Semiconductor Fuzzy Multiple Objectives Programming To DEAM - Online Article
Introduction
With the increasing use of total quality management (TQM) and just-in-time (JIT) concepts within a wide range of firms, the question of supplier selection has become extremely important (Verma and Pullman 1998). Bankar and Khoska (1995) classified the supplier selection process as an important operational management (OM) decision . They suggested that OM research should attempt to identify the supply chain management practices that provide the most competitive advantage. There are also many articles that highlight tradeoffs among the items of quality, cost, and delivery performance in the supplier selection process (Ben-Akiva and Lerman 1991; Louviere 1988). For example, these conceptual articles emphasized that managers should not select suppliers only by low cost, but should consider quality, delivery performance, as well as other attributes (Verma and Pullman 1998). However, the empirical results show the relative importance of different supplier attributes in actual choices of suppliers is not the same as the perceived importance of the attributes. For example, it appears that management perceives quality to be the most important attribute, however, they assign greater weight to delivery performance and/or cost when choosing a supplier. This paradox often occurs in companies, thus, how to quantify the tradeoff issues to reveal upper management considerations in supplier selection is an important research topic.
In a semiconductor factory, hundreds of types of raw materials are used for manufacturing, according to the evaluation of suppliers. A supplier’s performance would strongly impact manufacturing costs, yields, and industrial fluency (Park, et al. 2001; Verma and Pullman 1998), therefore, a method to select the proper suppliers is a critical issue. The Sony Fukushima Corporation reported that it has basic purchasing guidelines using quality, cost, delivery, service, and environmental (QCDSE) factors (Sony Fukushima Corporation 2003). In practice, the same evaluating items are also used in a semiconductor manufacturing company. Our real example is from a semiconductor manufacturing company in China, called company X for anonymity purposes. In company X, each quarter normally places responsibility on the members of the Incoming Quality Control (IQC) Department to evaluate and rank a supplier’s performance for the Procurement Department’s reference regarding order allocation. The members of IQC assign weights in QCDSE, respectively, and then they tally the scores, thus ranking the suppliers. The better the ranking of a supplier, the more purchases are allocated to this supplier in the next order. The inherit weakness of this ranking procedure is its subjective nature, because weights can be assigned according to individual preferences or prejudices, some supplier could obtain a higher ranking resulting in benefiting less-deserving suppliers, and thereby weaken the trustworthiness of supplier management. To allow a supply chain to work smoothly, cooperation between suppliers and the semiconductor company is required. Running an open, upright honest system with no bribes is highly required in company X. Thus, the development of an objective method for reviewing QCDSE factors is grounded in empirical work. Therefore, the input/output concept of DEA is used to reflect these trade-offs and solve the supplier selection issue.
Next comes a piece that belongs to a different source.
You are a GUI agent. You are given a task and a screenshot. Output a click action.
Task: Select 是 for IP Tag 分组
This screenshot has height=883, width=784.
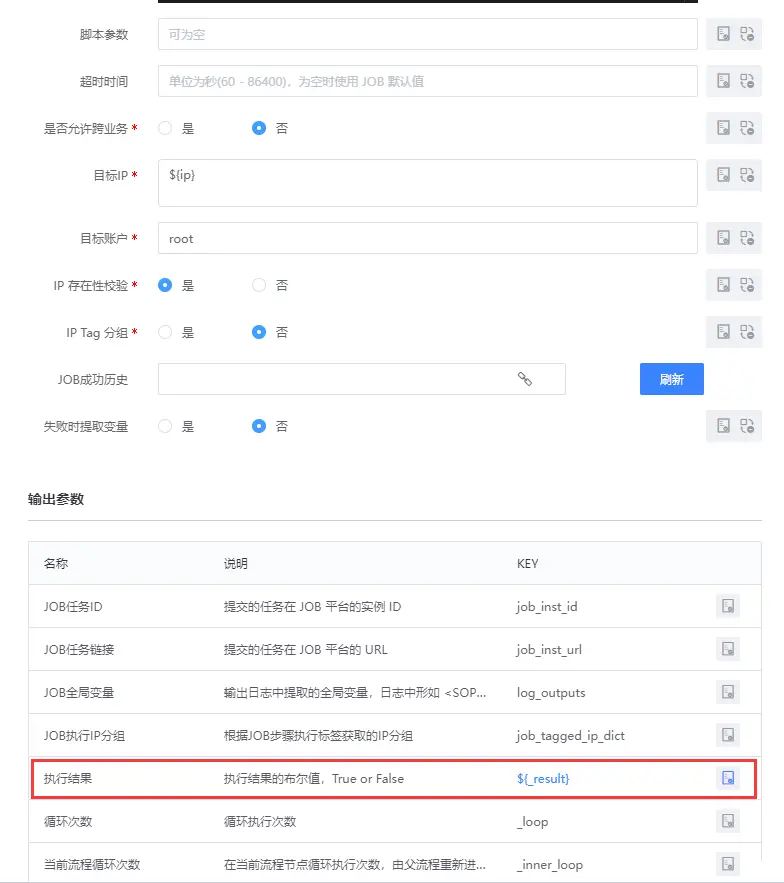pyautogui.click(x=166, y=332)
Charnes et al. (1978) developed data envelopment analysis (DEA) to evaluate the relative efficiencies of each decision making unit (DMU), containing multiple input/output variables (Ben-Akiva and Lerman 1991). DEA is an assessment approach in management science, which has been extensively adopted to assess the efficiency of multiple-input and multiple-output systems. There are many successful cases of application in non-profit businesses, such as schools, libraries, and public hospitals, in addition to for profit businesses, such as banks and hotels, as presented in (Liu, et al. 2003; Schaffnit, et al. 1997; Brockett, et al. 1997). However, it has not been widely used for semiconductor manufacturing applications, such as a buyer’s supplier ratings in IQC.
However, two reasons make the conventional DEA unable to directly rank the DMU. One is unrealistic weight; and the other is the insufficient DMU numbers (Chiang and Tzeng 2000; Chiang and Tzeng 2003 ). The concept of a common set of weights, as is shown in (Roll, et al. 1991; Roll and Golany 1993), is offered as an alternative for dealing with the issue of unrealistic weight. Consequently, the FMOP approach was proposed to improve the discrimination power of the classic DEA method (Chiang and Tzeng 2000; Chiang and Tzeng 2003). Common weights for all DMU could be simultaneously derived with an acceptably large number of efficient DMU. There are two advantages to using this method: (1) improving the discriminating power of DEA omitting relative viewpoint evaluation of DMU weights, therefore, all generated efficiencies of all DMU with a common base can be directly ranked; (2) solution to the multiple objective programming problems, without the restriction of limiting the number of DMU. Because supplier ranking is related to purchase allocation, this method is adopted to simultaneously evaluate and rank the suppliers.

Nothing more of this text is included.